West, who has been to several pro-Palestinian demonstrations in recent weeks, plans to make a stop in Dearborn, a town outside of Detroit with a significant Arab American population and in collaboration with Jewish Voice for Peace. The town has had several pro-Palestinian demonstrations since the Oct. 7 Hamas attack, and in 2021, Arab American advocates protested a Biden visit to the local Ford plant over his stance on Israel and Palestine.

West will also travel to Flint, Michigan to focus on the town’s water crisis and environmental justice issues, as well as stops at the University of Michigan and Michigan State to rally with students. West also plans to stop at the state’s remote Upper Peninsula to visit with indigenous populations.

“By speaking to Michignaders, we will be speaking to pretty much the entire country at the same time,” said Rogers-Wright, West’s co-campaign manager. “This is a very critical state. Whoever wins that state is going to be the president.”

“We’re following the lead of young folk and Arab Americans in a pivotal state who themselves have said they wouldn’t be voting for President Biden if the election was tomorrow,” he said. “The same can be said by people in the environmental justice community.”

The Biden campaign did not respond to a request for comment.

West is campaigning on a small budget. He has raised just over $320,000 in about four months of campaigning.

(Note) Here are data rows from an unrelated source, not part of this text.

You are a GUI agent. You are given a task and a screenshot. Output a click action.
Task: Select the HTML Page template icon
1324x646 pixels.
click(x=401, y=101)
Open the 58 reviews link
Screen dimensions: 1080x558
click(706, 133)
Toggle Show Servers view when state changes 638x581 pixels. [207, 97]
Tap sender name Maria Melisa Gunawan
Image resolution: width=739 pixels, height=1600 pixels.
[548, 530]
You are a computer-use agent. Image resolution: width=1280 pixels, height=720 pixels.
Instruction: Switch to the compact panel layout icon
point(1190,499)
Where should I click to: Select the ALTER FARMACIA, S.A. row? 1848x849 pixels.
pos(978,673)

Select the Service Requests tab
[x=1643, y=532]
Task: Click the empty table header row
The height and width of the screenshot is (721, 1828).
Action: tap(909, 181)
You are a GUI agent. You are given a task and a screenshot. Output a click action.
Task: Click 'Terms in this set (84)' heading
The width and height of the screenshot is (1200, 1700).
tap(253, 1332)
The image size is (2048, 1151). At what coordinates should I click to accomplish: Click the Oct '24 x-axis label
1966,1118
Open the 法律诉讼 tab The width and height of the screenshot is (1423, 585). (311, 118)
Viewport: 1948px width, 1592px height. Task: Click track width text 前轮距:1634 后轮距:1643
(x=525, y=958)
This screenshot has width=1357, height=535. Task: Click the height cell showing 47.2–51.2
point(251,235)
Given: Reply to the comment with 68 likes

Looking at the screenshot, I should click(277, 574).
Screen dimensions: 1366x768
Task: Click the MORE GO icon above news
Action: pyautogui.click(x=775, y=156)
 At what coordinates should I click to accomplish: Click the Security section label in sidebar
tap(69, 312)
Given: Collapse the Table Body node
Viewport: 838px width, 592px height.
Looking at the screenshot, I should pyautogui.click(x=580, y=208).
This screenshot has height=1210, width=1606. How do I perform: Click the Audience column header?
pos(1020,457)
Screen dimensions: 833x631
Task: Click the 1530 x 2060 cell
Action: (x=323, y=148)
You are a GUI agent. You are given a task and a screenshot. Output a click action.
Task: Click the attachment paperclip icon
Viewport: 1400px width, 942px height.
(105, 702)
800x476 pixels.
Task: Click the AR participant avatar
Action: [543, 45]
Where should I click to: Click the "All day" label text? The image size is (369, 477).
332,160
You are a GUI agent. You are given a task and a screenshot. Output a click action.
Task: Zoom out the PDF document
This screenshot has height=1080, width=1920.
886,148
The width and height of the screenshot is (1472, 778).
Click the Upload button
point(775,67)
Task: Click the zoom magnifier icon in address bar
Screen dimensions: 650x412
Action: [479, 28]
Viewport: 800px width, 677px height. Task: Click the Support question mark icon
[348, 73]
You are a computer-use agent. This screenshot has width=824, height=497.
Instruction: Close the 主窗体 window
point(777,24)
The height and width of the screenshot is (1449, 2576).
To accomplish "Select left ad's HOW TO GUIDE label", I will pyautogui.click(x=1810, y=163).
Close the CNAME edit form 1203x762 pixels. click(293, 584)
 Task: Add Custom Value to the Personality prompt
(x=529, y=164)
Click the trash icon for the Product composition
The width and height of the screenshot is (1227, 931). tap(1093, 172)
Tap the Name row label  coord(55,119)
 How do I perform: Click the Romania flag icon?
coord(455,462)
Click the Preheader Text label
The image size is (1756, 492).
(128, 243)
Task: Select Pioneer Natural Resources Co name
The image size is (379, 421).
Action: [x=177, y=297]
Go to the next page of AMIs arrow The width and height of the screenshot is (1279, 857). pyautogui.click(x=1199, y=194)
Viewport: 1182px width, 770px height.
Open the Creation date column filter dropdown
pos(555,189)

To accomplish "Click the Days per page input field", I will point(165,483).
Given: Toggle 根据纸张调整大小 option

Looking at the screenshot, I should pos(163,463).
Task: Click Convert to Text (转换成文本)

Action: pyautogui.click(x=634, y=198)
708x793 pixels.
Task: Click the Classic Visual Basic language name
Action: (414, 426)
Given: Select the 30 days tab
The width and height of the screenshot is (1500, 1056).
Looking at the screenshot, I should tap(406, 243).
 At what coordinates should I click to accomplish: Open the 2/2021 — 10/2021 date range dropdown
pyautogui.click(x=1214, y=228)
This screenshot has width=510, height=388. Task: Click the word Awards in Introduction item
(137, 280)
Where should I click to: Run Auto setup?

Compared to the major party candidates and fellow independent candidate Robert F. Kennedy Jr., the campaign has a major financial disadvantage.

Still, West is averaging about 3.8 percent in the national polls of a four-way race that includes Biden, Trump and Kennedy, according to RealClearPolitics.

The biggest question for West is in how many states he’ll get himself on the ballot. In recent interviews West said at least 35 is possible, but a person familiar with his campaign operations said they’re optimistic about surpassing that number.

West said the campaign has legal support from two lawyers who can help the inevitable challenges that third party candidates face when trying to get on the ballot as well as the “collective support” from “brother” Ralph Nader and “sister” Jill Stein, who both ran for president outside of the two major parties in multiple election cycles. Stein announced last week that she will again seek the Green Party nomination in 2024.

There will also be rallies and events in every state where West is seeking to get on the ballot, starting with Utah, which has the first presidential filing deadline for the general election.

West is also weighing his options for his vice presidential pick. Naming a running mate in advance is a requirement in some states for third party candidates to gain ballot access. Rodgers-Wright said the campaign is giving more consideration to female running mates in an effort to have a more representative ticket.

But the odds are against West. No candidate outside of the two party system has won the presidency since it was established in the 19th century. The last third party candidate to win any states in a presidential contest was “Dixiecrat” George Wallace in 1968.

Voters in swing states have also been less likely to vote for third party candidates in recent presidential election cycles, according to a POLITICO analysis.

But West’s vision is that voters in 2024 will feel differently about a “free” candidate like himself.

“People are looking for not just leadership, but they’re looking for statespersons,” he said. “They’re tired of these garden variety politicians.”